A senior oil ministry official said the proposal to put a cap on subsidised LPG cylinders would be discussed by the empowered group of ministers (eGoM), headed by finance minister Pranab Mukherjee, that is likely to meet this week.
In Calcutta, oil marketing firms suffer a loss of Rs 291.83 by selling a 14.2kg LPG cylinder at Rs 405.
If the proposal is approved by the eGoM, every household will get only four to six cylinders at a subsidised rate. For additional cylinders, consumers will have to pay the market price of about Rs 700 apiece.
“Since a large number of consumers use about six cylinders a year, the restriction may not affect them, but those who consume more will have to pay at the market rate,” officials said.
The cap on LPG cylinders is likely to save the government around Rs 10,000 crore.
The oil ministry has proposed the cap for those who own a car, a two-wheeler, a house or figure in the income tax list.
Analysts said cooking gas was mainly used by the middle and upper classes and hence, there was no need for a phased withdrawal of subsidy by rationing its use.
Even in the case of rationing, the government needs to have a political consensus. It would have to weigh the pros and cons as the Uttar Pradesh Assembly elections are due next year.
Each LPG cylinder normally lasts for 45-60 days. Based on this calculation, a maximum number of six cylinders are considered sufficient for a family in a year.
At present, records of LPG distributors of public sector companies show that a huge number of consumers are using 20-30 cylinders each year, hinting at a large-scale diversion of subsidised cooking gas for commercial use such as in restaurants and for auto fuel. Each 19kg commercial cylinder costs Rs 1,200-1,370.

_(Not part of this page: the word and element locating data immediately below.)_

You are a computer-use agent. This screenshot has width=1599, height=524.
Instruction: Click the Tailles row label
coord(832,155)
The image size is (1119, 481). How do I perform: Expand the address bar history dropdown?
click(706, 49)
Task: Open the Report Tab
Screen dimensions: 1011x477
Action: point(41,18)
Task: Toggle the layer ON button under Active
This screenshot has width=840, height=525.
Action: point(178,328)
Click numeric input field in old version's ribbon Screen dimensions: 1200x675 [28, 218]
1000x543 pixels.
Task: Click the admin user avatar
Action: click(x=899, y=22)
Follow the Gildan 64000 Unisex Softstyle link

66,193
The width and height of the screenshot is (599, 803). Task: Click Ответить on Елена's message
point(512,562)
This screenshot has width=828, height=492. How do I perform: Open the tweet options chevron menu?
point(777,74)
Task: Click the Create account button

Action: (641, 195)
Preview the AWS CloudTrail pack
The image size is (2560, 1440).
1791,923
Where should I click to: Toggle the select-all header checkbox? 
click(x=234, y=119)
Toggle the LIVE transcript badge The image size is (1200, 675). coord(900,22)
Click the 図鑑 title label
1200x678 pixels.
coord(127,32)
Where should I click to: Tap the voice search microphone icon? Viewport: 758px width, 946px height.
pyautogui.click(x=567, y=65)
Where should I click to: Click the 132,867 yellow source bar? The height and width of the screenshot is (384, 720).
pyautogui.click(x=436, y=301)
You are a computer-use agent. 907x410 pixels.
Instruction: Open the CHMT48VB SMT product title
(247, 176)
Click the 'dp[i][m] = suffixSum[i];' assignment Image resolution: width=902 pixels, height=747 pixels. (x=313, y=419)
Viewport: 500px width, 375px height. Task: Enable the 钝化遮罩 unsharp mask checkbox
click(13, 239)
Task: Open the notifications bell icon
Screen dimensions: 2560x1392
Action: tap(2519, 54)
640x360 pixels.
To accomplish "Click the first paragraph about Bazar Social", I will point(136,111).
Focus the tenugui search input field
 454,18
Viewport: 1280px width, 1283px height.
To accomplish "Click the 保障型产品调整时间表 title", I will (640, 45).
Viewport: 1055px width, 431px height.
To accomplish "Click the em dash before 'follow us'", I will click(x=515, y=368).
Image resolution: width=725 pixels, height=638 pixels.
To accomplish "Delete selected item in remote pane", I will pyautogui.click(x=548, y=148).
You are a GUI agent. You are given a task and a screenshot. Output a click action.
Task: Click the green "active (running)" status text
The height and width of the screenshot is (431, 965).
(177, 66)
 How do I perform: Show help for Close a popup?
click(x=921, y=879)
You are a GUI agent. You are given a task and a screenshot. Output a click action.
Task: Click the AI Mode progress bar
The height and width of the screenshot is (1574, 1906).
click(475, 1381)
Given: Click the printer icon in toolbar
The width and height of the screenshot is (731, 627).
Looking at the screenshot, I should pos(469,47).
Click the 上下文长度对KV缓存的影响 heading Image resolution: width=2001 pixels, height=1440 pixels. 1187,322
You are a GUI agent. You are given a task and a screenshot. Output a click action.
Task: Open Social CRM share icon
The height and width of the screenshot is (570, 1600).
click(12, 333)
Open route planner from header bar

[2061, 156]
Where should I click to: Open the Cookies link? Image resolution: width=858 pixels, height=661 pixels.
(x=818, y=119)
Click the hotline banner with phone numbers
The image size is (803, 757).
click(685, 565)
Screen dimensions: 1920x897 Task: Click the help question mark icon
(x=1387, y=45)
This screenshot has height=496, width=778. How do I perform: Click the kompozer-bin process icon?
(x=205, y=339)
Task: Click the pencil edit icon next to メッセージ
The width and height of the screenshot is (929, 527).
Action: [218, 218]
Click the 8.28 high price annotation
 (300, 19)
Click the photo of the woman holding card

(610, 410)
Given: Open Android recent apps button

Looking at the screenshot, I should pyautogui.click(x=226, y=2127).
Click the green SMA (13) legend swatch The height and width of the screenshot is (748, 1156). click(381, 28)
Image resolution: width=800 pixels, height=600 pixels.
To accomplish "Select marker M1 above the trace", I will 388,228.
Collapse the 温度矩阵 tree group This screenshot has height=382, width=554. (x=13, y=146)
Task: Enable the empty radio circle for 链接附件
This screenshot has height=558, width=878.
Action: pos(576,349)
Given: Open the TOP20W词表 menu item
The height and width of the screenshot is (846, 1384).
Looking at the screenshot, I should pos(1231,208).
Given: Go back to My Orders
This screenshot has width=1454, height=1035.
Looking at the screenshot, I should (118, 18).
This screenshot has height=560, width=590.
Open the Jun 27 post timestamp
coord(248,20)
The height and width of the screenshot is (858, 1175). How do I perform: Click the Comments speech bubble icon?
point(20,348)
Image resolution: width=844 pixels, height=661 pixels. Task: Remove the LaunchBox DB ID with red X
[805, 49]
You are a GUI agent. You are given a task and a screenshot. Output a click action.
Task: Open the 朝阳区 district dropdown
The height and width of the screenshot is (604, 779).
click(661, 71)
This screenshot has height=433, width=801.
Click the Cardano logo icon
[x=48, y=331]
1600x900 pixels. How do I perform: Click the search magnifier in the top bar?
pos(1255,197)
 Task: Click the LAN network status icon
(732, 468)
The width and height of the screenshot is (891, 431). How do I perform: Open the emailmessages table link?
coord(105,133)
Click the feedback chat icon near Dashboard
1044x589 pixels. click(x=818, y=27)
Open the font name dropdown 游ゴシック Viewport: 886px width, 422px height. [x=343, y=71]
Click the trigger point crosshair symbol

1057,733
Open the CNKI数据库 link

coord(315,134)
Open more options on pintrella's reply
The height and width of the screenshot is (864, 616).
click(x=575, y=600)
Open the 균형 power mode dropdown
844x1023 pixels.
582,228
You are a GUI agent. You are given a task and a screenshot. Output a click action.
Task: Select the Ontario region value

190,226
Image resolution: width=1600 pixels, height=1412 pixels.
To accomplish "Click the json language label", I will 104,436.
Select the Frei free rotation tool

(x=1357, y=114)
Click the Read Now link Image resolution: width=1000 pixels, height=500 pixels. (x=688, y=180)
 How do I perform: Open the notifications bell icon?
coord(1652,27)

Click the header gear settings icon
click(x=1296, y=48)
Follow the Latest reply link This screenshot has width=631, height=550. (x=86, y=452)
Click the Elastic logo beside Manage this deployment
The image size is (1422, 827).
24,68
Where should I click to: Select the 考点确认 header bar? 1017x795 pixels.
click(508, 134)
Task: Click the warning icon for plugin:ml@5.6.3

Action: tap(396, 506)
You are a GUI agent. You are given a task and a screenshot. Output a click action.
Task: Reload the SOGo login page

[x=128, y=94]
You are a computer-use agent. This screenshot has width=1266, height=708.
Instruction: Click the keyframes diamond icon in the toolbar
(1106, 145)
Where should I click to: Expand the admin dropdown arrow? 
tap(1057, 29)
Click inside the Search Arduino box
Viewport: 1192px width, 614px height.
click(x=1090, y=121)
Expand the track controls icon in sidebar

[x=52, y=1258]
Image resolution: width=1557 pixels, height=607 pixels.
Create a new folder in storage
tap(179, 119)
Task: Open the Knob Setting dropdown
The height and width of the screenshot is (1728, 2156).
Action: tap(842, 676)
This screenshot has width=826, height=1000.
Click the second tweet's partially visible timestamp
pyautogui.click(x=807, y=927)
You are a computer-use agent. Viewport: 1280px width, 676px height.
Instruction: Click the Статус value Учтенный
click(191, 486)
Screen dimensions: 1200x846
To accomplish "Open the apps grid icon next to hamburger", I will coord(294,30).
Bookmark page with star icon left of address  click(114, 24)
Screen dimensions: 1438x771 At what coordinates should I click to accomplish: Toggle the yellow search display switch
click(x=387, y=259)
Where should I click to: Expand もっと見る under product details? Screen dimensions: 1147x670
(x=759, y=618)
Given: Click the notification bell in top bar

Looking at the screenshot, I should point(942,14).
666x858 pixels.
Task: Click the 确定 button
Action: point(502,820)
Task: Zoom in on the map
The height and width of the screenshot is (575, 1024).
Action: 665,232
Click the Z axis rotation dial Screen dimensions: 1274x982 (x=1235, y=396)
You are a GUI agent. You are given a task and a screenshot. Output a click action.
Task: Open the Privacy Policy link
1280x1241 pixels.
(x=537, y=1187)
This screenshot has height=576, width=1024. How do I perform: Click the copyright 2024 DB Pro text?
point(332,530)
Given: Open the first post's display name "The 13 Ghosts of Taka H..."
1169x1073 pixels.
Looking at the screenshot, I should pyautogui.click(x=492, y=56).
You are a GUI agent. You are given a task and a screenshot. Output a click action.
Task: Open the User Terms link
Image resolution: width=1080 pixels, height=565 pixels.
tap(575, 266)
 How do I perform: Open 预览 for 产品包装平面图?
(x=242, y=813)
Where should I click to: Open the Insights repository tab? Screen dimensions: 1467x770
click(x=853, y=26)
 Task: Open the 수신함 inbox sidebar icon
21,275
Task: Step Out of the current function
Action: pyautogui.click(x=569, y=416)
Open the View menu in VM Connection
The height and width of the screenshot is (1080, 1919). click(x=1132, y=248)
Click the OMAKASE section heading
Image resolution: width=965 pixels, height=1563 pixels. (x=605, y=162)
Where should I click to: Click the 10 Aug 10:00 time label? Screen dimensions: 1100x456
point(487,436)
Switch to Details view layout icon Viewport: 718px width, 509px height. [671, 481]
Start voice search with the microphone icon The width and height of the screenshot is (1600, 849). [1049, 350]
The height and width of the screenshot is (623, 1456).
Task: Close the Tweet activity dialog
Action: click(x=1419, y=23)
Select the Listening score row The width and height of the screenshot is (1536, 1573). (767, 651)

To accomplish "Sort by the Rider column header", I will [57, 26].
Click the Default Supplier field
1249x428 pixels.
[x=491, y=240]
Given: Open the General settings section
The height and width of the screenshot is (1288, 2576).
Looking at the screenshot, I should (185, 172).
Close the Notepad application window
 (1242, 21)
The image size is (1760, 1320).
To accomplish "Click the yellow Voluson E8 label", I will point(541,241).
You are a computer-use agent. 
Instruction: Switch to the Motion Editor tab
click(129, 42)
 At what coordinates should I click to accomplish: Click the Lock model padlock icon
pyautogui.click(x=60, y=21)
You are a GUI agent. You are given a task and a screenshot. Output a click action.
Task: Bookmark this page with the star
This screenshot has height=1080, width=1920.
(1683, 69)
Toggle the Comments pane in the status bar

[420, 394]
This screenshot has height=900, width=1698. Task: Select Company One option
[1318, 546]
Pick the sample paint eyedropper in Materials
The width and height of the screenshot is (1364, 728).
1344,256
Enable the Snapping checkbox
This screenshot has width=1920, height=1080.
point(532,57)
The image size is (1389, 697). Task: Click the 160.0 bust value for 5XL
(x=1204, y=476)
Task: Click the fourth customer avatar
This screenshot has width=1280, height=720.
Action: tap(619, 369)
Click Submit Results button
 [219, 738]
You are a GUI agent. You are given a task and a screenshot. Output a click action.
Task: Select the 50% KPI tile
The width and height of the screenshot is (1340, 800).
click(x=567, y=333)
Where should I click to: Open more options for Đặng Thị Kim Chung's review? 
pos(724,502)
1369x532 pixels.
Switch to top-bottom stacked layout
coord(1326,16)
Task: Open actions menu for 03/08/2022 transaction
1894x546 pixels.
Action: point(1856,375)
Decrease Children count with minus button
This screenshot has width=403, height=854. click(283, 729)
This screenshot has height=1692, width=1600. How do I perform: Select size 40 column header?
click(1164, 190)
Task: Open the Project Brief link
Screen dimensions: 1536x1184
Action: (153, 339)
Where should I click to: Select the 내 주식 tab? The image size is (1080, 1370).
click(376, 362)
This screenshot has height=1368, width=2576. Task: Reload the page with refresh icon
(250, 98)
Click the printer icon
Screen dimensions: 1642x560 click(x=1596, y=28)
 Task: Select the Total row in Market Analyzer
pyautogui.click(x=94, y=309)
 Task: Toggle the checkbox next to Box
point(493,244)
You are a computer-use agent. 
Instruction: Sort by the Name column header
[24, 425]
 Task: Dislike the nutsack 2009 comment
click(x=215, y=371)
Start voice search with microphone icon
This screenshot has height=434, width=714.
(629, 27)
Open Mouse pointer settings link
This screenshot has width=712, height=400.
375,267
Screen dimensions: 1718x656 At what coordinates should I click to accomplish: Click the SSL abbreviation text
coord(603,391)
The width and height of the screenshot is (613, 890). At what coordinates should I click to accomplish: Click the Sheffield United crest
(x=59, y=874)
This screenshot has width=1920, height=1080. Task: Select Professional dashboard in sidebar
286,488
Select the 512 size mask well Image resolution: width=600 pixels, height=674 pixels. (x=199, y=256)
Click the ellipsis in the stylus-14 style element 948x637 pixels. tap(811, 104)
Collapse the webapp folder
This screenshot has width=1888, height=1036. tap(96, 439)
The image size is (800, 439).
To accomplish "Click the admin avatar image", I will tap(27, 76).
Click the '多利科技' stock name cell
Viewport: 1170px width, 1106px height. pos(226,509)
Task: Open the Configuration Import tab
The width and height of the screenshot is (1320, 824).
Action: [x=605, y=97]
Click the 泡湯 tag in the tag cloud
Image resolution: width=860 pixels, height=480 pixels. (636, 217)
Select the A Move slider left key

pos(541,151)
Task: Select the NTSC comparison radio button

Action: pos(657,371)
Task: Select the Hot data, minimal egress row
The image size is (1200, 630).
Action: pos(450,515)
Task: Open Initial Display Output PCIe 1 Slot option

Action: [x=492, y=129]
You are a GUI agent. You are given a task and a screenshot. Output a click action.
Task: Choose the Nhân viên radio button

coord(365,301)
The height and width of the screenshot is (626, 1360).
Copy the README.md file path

According to a report of a task force under Unique Identification Authority of India chairman Nandan Nilekani, while imposing a limit on subsidised LPG, “caution has to be taken as there may be a spurt in new connections and old, inactive connections may become active. Rationing itself will reduce the number of subsidised cylinders sold and, therefore, reduce the subsidy bill of the government”.
The task force was set up to suggest ways to plug leakages in the current subsidy framework for kerosene, LPG and fertiliser.